Piu' prudente il direttore del Programma di Bioetica dell'Organizzazione Panamericana della Salute (Opas), il cileno Fernando Lolas, il quale ha concordato nel ritenere che le cellule embrionali sono le migliori su cui lavorare, ma che i risultati ancora non sono certi, "nella migliore delle ipotesi abbiamo una buona chance per cercare di cambiare in meglio", ha precisato.

Un argomento a parte e' stato quello del programma per il trapianto di organi del Governo filippino, presentato dal professor Leonardo Castro, dell'Universita' di quel Paese. I condannati a morte vengono incoraggiati a ricompensare la societa' per il male che hanno procurato, donando i loro organi. In cambio gli viene salvata la vita. Secondo Castro l'adesione al programma e' volontaria. "E' una condanna a morte indiretta" e' stata la presa di distanza dell'ex presidente del Comitato Nazionale di Bioetica italiano, Giovanni Berlinguer, visto che secondo lui il condannato non e' in condizioni di decidere liberamente. La platea in generale si era comunque indignata per il programma filippino, e sembra che il clima sia nuovamente tornato sereno dopo la lettura di una domanda fatta arrivare per scritto agli oratori: l'incentivo della donazione si puo' estendere anche ai corrotti?

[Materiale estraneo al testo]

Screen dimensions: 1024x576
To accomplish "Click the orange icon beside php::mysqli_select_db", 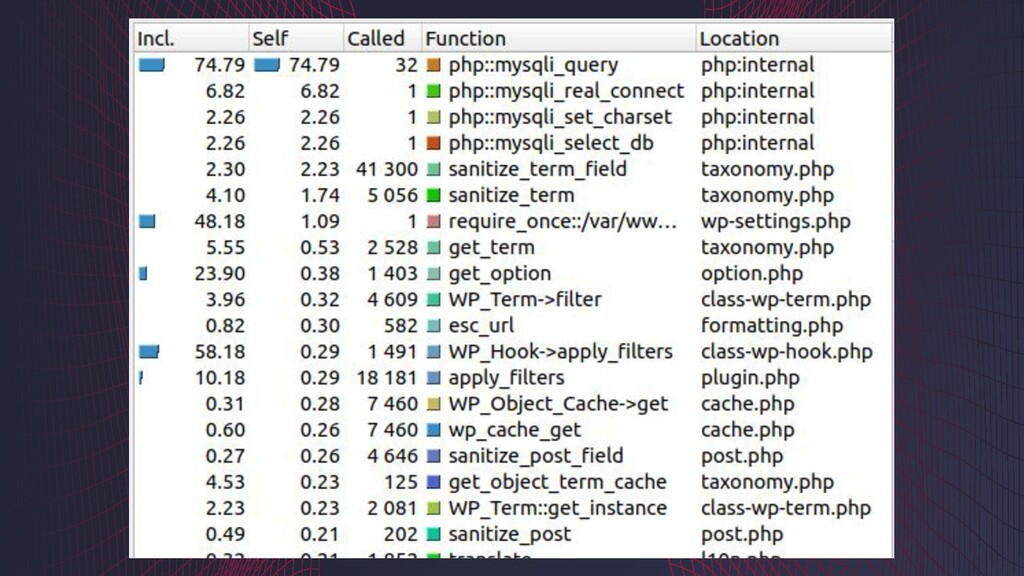I will tap(433, 143).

Ma Castro ha anche argomentato le ragioni della scelta del suo Paese, che quest'anno ha comunque sospeso l'esecuzione della pena di morte. L'idea di partenza e' quella che non debba essere perso nessun corpo sano. E considerato che nelle Filippine esiste una cultura della penitenza e del castigo fisico, durante la Quaresima, per ridurre i peccati, "la donazione equivale all'autoflagellazione", ha semplificato il professor Castro. In questo scenario il programma e' buono "non solo per chi riceve l'organo, ma anche per il donatore". Quando un detenuto manifesta la sua "volonta'" di aderire al programma, non solo gli viene lasciato del tempo per cambiare idea, ma viene anche consultata la famiglia, oltre ad una commissione giuridica che analizza il caso.

Il divario tra Paesi i "ricchi" e quelli "poveri" e' stato un altro argomento ancora. "L'Aids e la malaria uccidono lo stesso numero di persone all'anno, ma gli investimenti per la prima malattia sono 50 volte maggiori rispetto a quelli destinati alla seconda. Il problema della poverta' non commuove il mondo finanziario", ha sottolineato il presidente del Congresso, il professor Volney Garrafa. Cosi' "mentre l'aspettativa di vita nei Paesi ricchi raggiunge gli 80 anni, in molte nazioni povere arriva a malapena a 40 anni".